Выбрать главу

Поэты были подобны такой черепахе: они следовали вслед за циклическим годовым временем и менялись вместе с ним точно так же, как менялась природа вокруг них. Их эмоции входили (обязаны были входить!) в резонанс с природными колебаниями, в результате чего и появлялось новое стихотворение. По сравнению с китаеязычными антологиями такая организация поэтического пространства была настоящим новшеством. В китайских императорских антологиях стихи часто располагаются сообразно рангам их авторов или же в соответствии с китайским жанровым делением, в котором отсутствуют времена года. В японоязычных же антологиях последовательность расположениях стихов определяется порядком не государственным, а природным. Разумеется, попасть в антологию имели возможность лица только социально избранные (как правило, там не могло быть авторов ниже пятого ранга), но все-таки это была другая иерархия.

Последовательность появления тех или иных сезонных маркеров имеет в японоязычной антологии фиксированный порядок.
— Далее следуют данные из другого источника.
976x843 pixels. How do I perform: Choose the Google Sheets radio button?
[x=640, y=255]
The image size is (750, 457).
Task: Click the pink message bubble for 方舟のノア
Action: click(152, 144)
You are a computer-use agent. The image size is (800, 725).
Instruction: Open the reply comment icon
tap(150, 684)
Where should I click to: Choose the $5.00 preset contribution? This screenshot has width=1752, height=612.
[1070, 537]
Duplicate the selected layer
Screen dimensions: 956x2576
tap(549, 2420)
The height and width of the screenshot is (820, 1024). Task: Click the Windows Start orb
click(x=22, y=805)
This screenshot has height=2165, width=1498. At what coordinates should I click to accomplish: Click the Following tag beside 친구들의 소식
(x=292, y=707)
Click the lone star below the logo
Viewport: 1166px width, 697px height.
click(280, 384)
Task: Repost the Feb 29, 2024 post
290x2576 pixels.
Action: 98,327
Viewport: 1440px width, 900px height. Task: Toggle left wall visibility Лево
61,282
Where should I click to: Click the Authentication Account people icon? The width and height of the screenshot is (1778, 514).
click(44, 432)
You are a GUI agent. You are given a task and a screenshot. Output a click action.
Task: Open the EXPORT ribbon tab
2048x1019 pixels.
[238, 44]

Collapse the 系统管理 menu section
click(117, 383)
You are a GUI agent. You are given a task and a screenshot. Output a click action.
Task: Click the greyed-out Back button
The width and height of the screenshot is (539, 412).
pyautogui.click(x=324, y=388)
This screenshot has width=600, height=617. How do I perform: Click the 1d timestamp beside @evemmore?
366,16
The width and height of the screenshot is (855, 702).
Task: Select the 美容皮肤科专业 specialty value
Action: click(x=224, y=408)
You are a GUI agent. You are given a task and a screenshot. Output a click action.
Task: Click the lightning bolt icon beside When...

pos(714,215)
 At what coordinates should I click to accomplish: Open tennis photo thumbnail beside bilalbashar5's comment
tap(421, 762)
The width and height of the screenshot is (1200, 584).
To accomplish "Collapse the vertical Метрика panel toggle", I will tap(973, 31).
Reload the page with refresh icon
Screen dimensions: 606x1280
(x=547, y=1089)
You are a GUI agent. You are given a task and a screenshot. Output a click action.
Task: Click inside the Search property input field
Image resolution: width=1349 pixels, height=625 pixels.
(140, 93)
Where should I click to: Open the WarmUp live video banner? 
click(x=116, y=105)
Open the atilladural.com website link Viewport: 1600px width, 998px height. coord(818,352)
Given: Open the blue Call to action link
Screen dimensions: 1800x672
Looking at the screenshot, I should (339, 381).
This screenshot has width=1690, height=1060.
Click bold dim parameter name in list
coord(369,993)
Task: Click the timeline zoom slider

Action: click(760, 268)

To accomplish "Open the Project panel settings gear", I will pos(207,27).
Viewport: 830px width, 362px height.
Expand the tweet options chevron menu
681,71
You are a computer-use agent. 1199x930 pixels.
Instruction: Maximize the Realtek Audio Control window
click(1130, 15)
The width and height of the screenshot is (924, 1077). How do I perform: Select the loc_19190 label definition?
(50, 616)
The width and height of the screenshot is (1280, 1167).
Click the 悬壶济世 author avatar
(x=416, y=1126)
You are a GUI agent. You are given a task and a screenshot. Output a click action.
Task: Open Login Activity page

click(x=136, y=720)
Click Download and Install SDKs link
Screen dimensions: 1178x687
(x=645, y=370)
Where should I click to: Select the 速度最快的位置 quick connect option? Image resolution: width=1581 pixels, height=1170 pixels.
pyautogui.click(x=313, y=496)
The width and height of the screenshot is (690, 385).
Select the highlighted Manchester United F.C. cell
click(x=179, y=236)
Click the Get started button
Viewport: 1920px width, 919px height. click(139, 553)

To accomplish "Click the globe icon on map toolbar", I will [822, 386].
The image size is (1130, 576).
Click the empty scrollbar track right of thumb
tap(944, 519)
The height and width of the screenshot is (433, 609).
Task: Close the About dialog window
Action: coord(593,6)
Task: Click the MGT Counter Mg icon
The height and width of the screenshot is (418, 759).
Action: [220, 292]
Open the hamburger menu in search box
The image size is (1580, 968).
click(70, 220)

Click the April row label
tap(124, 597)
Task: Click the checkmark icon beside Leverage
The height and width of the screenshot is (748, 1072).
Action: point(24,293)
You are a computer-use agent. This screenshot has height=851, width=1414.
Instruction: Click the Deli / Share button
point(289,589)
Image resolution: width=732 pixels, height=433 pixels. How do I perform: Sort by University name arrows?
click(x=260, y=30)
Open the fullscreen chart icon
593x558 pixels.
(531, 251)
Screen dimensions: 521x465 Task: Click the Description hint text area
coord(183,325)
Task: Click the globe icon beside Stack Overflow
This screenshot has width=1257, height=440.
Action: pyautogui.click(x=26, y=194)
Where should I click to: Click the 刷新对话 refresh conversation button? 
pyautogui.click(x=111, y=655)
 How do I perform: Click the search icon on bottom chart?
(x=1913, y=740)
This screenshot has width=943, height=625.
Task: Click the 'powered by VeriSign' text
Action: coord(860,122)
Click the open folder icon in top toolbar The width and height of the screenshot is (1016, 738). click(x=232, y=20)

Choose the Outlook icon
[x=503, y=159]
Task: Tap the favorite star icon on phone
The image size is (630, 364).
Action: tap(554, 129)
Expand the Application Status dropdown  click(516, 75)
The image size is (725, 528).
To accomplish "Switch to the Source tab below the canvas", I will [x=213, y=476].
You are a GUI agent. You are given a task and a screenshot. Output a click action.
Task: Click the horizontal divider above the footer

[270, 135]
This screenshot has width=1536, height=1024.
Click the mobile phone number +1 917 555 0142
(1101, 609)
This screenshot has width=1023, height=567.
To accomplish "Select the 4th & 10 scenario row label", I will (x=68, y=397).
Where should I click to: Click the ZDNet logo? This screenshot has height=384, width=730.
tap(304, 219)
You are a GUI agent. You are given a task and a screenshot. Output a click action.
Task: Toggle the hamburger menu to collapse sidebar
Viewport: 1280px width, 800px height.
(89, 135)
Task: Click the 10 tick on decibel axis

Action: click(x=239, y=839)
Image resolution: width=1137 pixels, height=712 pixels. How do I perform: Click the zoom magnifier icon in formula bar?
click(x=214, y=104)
Весенний цикл будет непременно открываться цветением сливы, потом зацветет сакура, затем настанет лето и закукует кукушка, осенью подаст голос олень и зацветут хризантемы и т. д. вплоть до завершения года. Такой подход мог бы быть назван настоящим «природоведением», но следует иметь в виду, что набор сезонных признаков в поэзии весьма ограничен и конечен, ни флора, ни фауна особенного многообразия не демонстрируют, поэты не стремятся «высадить» в поэтическое поле новые растения, населить его иными представителями фауны[155]. Свои ограничения на этот набор накладывает и следующее обстоятельство. Поскольку авторы были столичными жителями и редко покидали ее пределы (а если и покидали, то всегда стремились возвратиться туда), а сама столица, как считалось, располагалась в наиболее совершенном с точки зрения природного окружения месте, именно околостоличный регион (центр острова Хонсю) стал восприниматься как эталонный, а впоследствии и как репрезентирующий природу всей Японии. Поэтому экзотические для центральной Японии растения не попадают в растительный реестр антологий. Когда в покоях дворца выросла диковинка – финиковая пальма, государь Сёму повелел по этому поводу слагать стихи[156], но это была разовая акция, попасть в антологию такие стихи не имели шансов.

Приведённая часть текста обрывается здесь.